Representative Skylines using Threshold-based Preference Distributions
Venue
International Conference on Data Engineering (ICDE) (2011)
Publication Year
2011
Authors
Atish Das Sarma, Ashwin Lall, Danupon Nanongkai, Richard J. Lipton, Jim Xu
BibTeX
Abstract
The study of skylines and their variants has received considerable attention in
recent years. Skylines are essentially sets of most interesting (undominated)
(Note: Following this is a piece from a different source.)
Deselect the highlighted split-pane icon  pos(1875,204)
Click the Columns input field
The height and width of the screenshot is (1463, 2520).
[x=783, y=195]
tuples in a database. However, since the skyline is often very large, much research
effort has been devoted to identifying a smaller subset of (say k) “representative
skyline” points. Several different definitions of representative skylines have been
considered. Most of these formulations are intuitive in that they try to achieve
some kind of clustering “spread” over the entire skyline, with k points. In this
work, we take a more principled approach in defining the representative skyline
objective. One of our main contributions is to formulate the problem of displaying
k representative skyline points such that the probability that a random user would
click on one of them is maximized. Two major research questions arise naturally
from this formulation. First, how does one mathematically model the likelihood with
which a user is interested in and will “click” on a certain tuple? Second, how does
one negotiate the absence of the knowledge of an explicit set of target users; in
particular what do we mean by “a random user”? To answer the first question, we
model users based on a novel formulation of threshold preferences which we will
motivate further in the paper. To answer the second question, we assume a
probability distribution of users instead of a fixed set of users. While this makes
the problem harder, it lends more mathematical structures that can be exploited as
well, as one can now work with probabilities of thresholds and handle cumulative
density functions. On the theoretical front, our objective is NP-hard. For the case
of a finite set of users with known thresholds, we present a simple greedy
algorithm that attains an approximation ratio of (1 − 1/e) of the optimal. For the
case of user distributions, we show that a careful yet similar greedy algorithm
achieves the same approximation ratio. Unfortunately, it turns out that this
algorithm is rather involved and computationally expensive. So we present a
threshold sampling based algorithm that is more computationally affordable and, for
any fixed epsilon > 0, has an approximation ratio of (1 − 1/e − epsilon). We
perform experiments on both real and synthetic data to show that our algorithm
significantly outperforms previously proposed approaches.